>>>

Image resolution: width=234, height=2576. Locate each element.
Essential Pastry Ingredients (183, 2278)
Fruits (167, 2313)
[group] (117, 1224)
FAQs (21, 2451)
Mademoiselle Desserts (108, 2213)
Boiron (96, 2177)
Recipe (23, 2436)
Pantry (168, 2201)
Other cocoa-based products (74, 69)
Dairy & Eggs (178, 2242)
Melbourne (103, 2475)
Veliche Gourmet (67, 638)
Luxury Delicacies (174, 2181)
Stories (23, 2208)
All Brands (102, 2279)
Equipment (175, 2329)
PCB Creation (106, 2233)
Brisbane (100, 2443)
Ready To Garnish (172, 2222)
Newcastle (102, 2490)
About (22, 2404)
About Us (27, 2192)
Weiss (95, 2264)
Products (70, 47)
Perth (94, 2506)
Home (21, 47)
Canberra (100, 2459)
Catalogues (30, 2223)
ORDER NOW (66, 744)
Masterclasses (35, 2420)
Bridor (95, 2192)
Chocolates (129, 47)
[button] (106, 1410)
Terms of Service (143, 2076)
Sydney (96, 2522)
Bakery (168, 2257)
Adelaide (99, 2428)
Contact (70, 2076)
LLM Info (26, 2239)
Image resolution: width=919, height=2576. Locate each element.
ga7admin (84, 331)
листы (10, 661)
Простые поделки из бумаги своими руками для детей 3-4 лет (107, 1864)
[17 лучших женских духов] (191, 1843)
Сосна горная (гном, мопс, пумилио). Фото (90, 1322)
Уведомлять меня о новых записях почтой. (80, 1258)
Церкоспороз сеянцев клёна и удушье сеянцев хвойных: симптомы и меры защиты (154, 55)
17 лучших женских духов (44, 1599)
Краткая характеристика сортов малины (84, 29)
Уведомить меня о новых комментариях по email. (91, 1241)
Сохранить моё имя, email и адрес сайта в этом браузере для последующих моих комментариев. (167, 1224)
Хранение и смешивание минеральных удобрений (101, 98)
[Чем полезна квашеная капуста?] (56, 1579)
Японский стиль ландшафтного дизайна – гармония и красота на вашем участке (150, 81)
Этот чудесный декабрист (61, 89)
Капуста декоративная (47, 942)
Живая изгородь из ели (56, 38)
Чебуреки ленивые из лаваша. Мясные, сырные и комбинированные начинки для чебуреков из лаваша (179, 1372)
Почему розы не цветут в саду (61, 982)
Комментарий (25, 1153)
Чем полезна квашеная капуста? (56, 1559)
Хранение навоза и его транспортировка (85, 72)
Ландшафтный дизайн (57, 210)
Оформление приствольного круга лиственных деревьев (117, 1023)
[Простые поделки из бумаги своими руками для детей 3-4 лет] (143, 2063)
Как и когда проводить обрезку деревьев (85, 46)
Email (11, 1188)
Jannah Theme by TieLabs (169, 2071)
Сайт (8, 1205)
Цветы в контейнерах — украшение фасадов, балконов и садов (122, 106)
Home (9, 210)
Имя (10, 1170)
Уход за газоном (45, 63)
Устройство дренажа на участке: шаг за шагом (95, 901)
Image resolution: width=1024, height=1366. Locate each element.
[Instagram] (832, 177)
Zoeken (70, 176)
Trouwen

<<<

> **Your instructions**
Copy out the entries above exactly as given, starting at the top and ending with the line containing "Home (21, 47)"; include both and nothing more.

> **Response**
Image resolution: width=234, height=2576. Locate each element.
Essential Pastry Ingredients (183, 2278)
Fruits (167, 2313)
[group] (117, 1224)
FAQs (21, 2451)
Mademoiselle Desserts (108, 2213)
Boiron (96, 2177)
Recipe (23, 2436)
Pantry (168, 2201)
Other cocoa-based products (74, 69)
Dairy & Eggs (178, 2242)
Melbourne (103, 2475)
Veliche Gourmet (67, 638)
Luxury Delicacies (174, 2181)
Stories (23, 2208)
All Brands (102, 2279)
Equipment (175, 2329)
PCB Creation (106, 2233)
Brisbane (100, 2443)
Ready To Garnish (172, 2222)
Newcastle (102, 2490)
About (22, 2404)
About Us (27, 2192)
Weiss (95, 2264)
Products (70, 47)
Perth (94, 2506)
Home (21, 47)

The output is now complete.